Le Web est un environnement décentralisé pour créer un réseau social décentralisé. Facebook est un environnement centralisé pour créer un réseau décentralisé. Le résultat est en apparence identique, mais j’insiste sur les dessous, décentralisation dans un cas, centralisation dans un autre.
C’est un peu comme si je vous parlais de deux voitures allant à la même vitesse, possédant les mêmes caractéristiques, l’une avec un moteur essence, l’autre un moteur diésel. Si vous n’êtes pas un fan de mécanique, vous vous fichez certainement du moteur tant que la voiture vous aide à vous déplacer. De même, tant que vous utilisez les réseaux sociaux pour badiner, le moteur ne pose guère de problème. Il en va tout autrement si vous êtes engagés politiquement.
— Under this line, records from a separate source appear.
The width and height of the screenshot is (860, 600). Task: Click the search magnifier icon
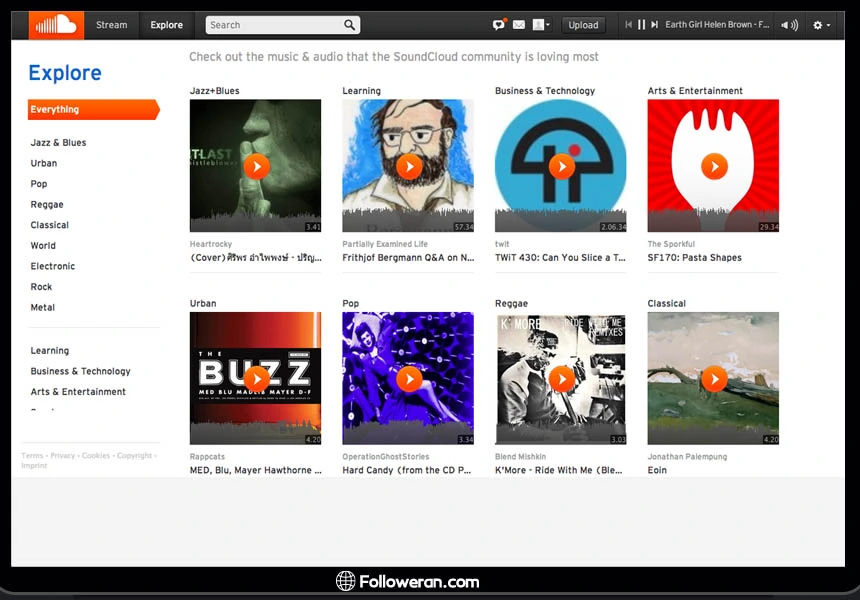(349, 25)
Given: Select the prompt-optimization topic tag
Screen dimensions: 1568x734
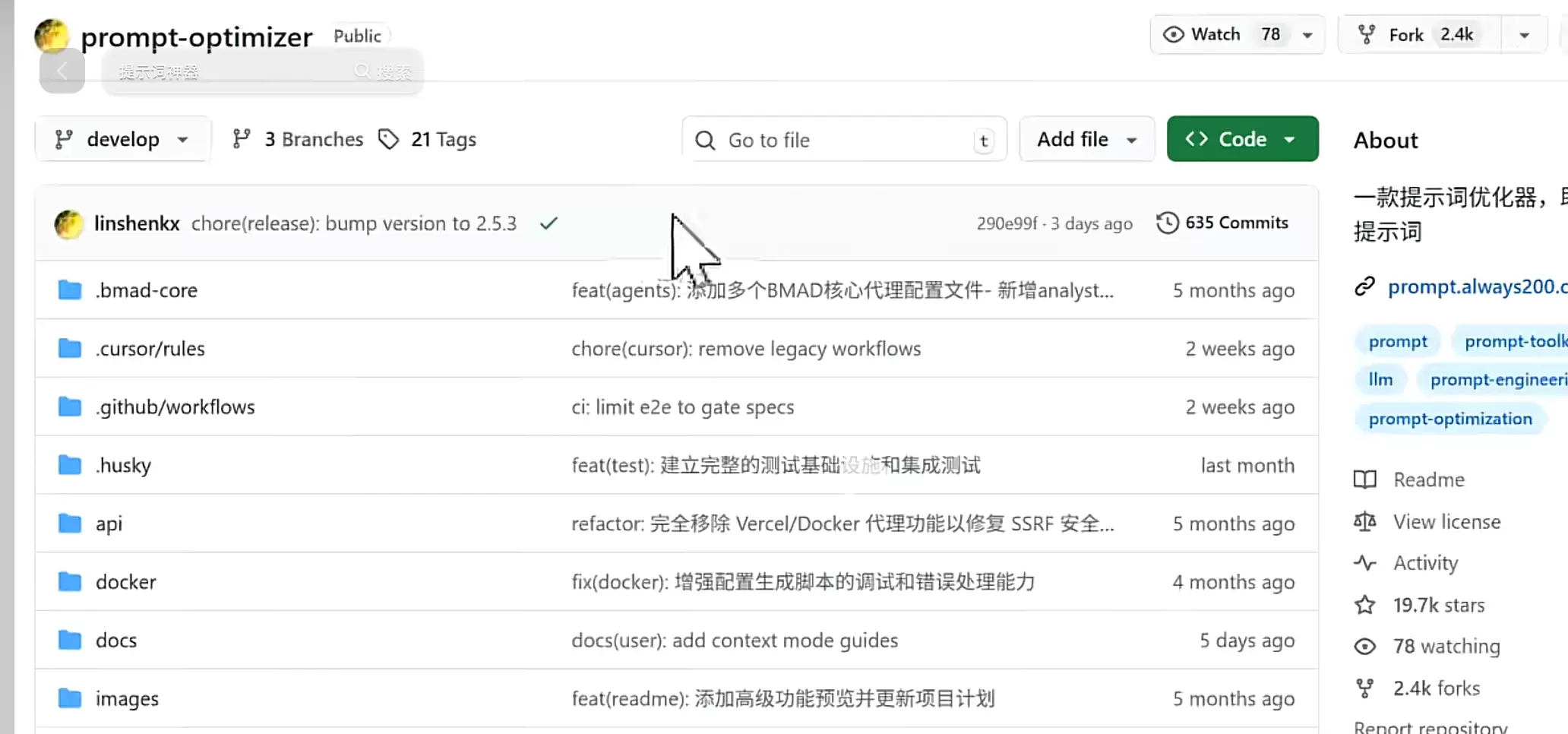Looking at the screenshot, I should (1450, 418).

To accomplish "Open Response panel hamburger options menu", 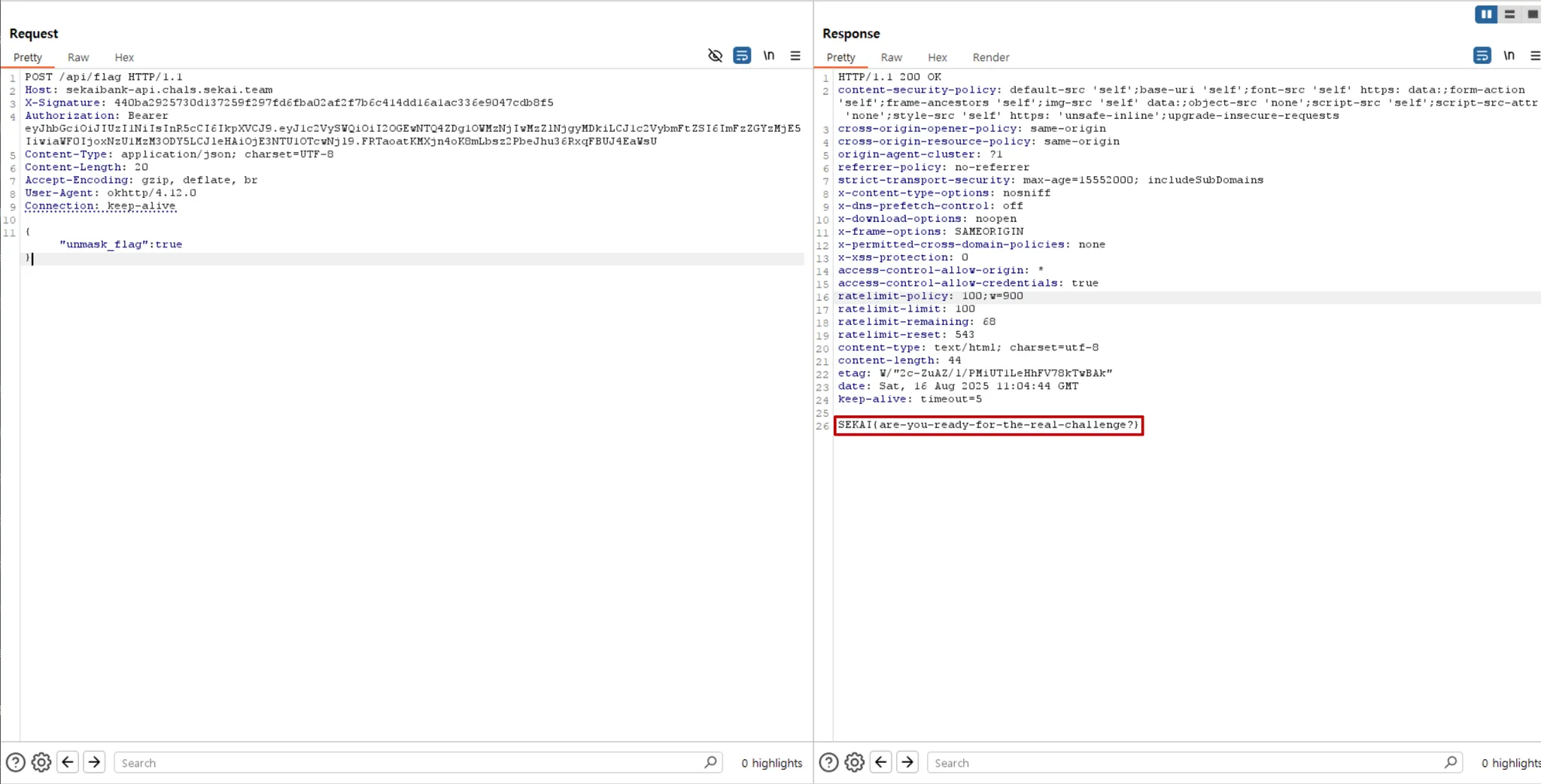I will point(1535,56).
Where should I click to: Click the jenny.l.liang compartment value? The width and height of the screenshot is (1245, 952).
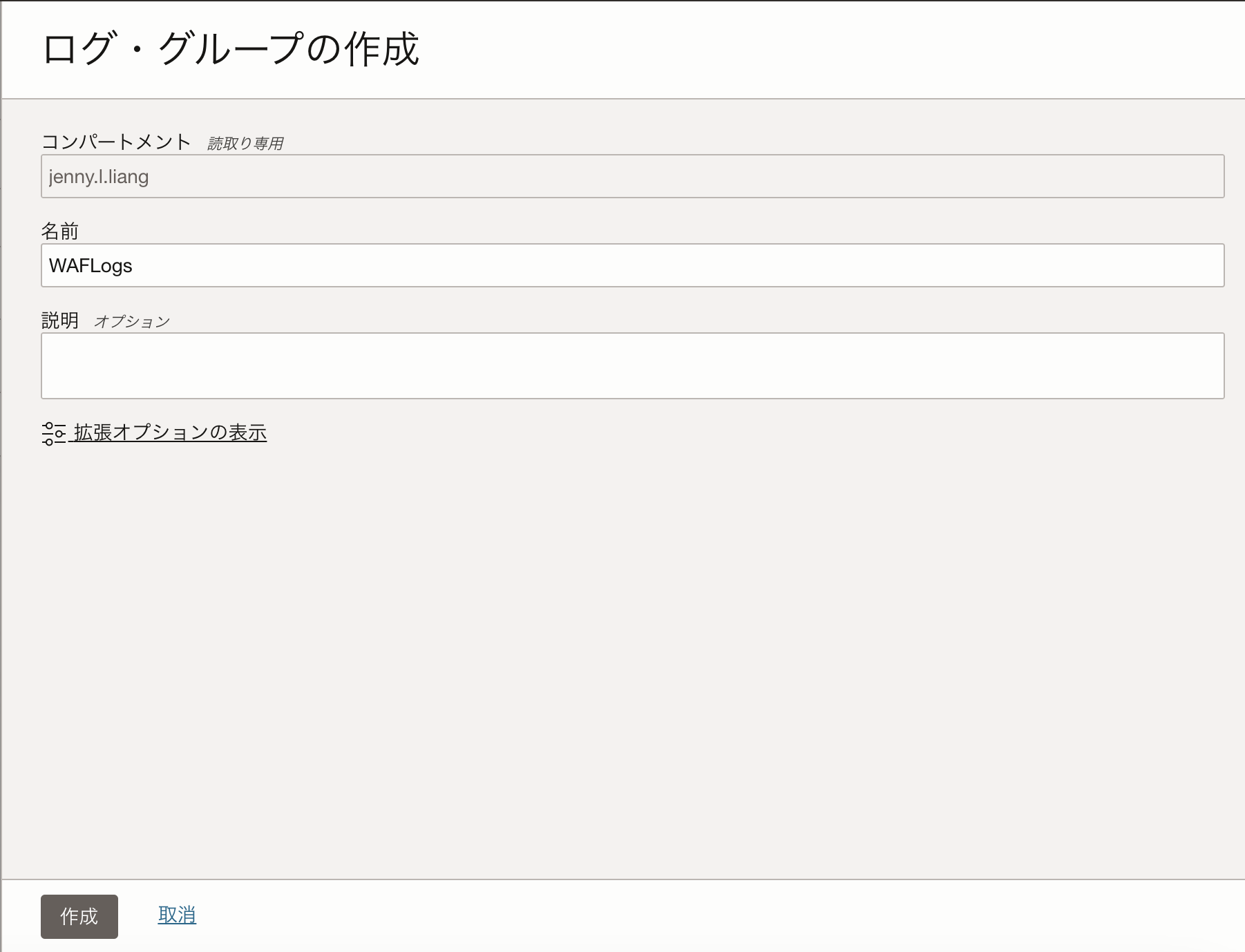97,176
La révolution iranienne de 2009
Facebook et Tweeter ont bien sûr aidé les Iraniens à se coordonner et à communiquer avec le reste du monde mais, parce que ces réseaux reposent sur des environnements centralisés, ils ont été tout de suite pris en main par le gouvernement iranien.
Rien de plus facile que de repérer les leaders, de faire circuler leurs photos, de les traquer, de les emprisonner… Il suffisait d’aller sur Facebook ou sur Twitter, deux lieux centralisés. C’est un peu comme si les résistants durant la Seconde Guerre mondiale donnaient l’adresse de leurs réunions aux nazis.
Si un gouvernement, même totalitaire, ne peut de but en blanc couper Internet, dont dépend aujourd’hui l’économie, il peut en revanche bloquer certains sites, les ralentir, les espionner à loisir.
Quand on se trouve dans un pays politiquement agité, il est donc important de faire attention aux environnements qui sous-tendent les réseaux sociaux. Si on veut faire la révolution contre le totalitarisme, qui se traduit souvent par un excès de centralisation, il faut utiliser des outils antinomiques, c’est-à-dire se glisser partout sur le web, de préférence à travers des services P2P qui garantissent l’anonymat, freenet par exemple.
Mais en démocratie
Vous allez me dire qu’en Occident nous ne trouvons pas dans la même situation que les Iraniens. Vous avez raison. Si vous entendez vous engager dans un parti officiel et jouer le jeu démocratique traditionnel, celui admis dans votre pays, utilisez des outils clé en main comme Facebook.
Comme ils sont centralisés, vos opposants comme le gouvernement pourront vous surveiller avec facilité, mais, comme vous êtes dans la légalité, ils exerceront sur vous peu de pression.
En revanche, si avec ces outils centralisés vous sortez de la légalité, vous aurez vite des problèmes. Est-ce si difficile de sortir de la légalité ? Ne suffit-il pas de télécharger des films et de les partager ? Ne suffit-il pas ainsi de militer pour une société de l’abondance face à une société de la rareté ?
J’en reviens à la citation de Nietzsche. Les méchants d’une époque deviennent souvent les bons d’une autre. Un réformateur commence par être un méchant. En tant qu’opposant de la loi Hadopi, je suis dans le camp des méchants, un jour si le gouvernement durcit sa position je devrais comme les Iraniens obligatoirement passer par des outils sociaux décentralisés… pour échapper à la chasse aux sorcières.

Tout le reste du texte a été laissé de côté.